Deeper integration with Messenger made invitations feel like direct messages instead of an impersonal broadcast. Social notifications helped people coordinate at the right time.

A Safe Place for Shared Memories

Restrictions were put on the visibility of private events so guests felt like they could discuss and share photos more freely.

After an event, a shared album was automatically created for attendees to add photos

Public Events

Public events were re-created from scratch. Conversations were downplayed in favor of useful information, and tools were given to promoters to help them grow their audience.

Contextual Information

To nudge people into signaling their intent to attend events, we surfaced all the pieces of information needed to make a decision. Cards were added over time to describe the venue, performers, who's going, who might be interested, etc.

Social Discovery

By changing the connection model to going / interested, people could signal interest to their network without committing too much. Over time, this generated more relevant event recommendations and clustered friends with similar tastes.

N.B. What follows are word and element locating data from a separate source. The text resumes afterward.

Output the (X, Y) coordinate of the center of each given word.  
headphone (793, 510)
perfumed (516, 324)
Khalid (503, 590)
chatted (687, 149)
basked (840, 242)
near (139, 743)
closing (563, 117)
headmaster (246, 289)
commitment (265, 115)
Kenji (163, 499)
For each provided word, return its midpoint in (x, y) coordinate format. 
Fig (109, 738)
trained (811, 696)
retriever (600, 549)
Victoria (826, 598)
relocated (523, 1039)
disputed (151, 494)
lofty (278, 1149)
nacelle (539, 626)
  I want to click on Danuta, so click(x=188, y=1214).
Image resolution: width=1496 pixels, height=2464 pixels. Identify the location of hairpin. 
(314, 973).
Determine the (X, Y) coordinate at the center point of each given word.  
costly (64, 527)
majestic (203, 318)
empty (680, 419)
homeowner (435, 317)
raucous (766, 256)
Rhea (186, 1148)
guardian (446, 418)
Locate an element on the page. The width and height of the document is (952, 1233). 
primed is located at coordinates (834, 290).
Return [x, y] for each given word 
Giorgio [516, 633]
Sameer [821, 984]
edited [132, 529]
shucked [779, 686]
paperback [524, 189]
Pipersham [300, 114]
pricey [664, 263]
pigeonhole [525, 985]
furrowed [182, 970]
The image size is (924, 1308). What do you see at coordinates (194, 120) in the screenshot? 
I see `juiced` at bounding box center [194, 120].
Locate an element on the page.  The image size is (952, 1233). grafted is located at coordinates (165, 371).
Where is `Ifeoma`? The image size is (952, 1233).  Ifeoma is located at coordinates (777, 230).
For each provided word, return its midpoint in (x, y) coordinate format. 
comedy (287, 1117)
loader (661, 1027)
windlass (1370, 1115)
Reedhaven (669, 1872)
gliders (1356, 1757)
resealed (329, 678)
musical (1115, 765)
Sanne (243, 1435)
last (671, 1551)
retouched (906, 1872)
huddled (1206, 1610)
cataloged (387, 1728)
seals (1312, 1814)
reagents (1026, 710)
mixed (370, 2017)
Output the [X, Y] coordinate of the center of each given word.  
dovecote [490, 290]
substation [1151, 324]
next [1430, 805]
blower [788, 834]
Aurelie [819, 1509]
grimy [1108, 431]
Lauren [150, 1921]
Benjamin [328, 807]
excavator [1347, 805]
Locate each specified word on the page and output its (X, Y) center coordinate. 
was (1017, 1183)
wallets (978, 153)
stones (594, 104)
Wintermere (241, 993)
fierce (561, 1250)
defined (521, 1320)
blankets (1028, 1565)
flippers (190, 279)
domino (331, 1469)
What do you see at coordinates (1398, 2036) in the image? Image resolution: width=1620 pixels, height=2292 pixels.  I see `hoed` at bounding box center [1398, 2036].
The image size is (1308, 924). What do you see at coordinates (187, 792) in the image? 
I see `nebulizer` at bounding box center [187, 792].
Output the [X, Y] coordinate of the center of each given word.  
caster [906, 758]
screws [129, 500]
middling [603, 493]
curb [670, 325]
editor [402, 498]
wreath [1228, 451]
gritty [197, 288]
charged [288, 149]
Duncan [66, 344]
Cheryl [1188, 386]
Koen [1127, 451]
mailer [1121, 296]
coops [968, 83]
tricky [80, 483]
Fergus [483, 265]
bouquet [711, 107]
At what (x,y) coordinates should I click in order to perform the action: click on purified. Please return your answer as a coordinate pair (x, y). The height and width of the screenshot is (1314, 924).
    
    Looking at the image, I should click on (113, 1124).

Timely notifications were instrumental to nudge users to make plans with friends

Tools for Event Creators

Giving promoters insight in their audience helped them grow and use Facebook as their primary distribution channel (and therefore ads, wink wink). We designed dashboards with engagement metrics, ticket link click-throughs, demographics, attendance projections, roles & permissions to that effect.


Beyond Pixels

At Scale, Nuance Matters

Updating the connection model (e.g. Going / Interested) was the smallest, yet most impactful change made for private and public Events. It reframed social expectations and stimulated engagement.

Harnessing the Beast

Facebook is perhaps the most powerful distribution network ever. Investing in the relevance and timeliness of notifications and Newsfeed stories, instead of UI, had drastic effects on user engagement and perceptions of the quality of the service.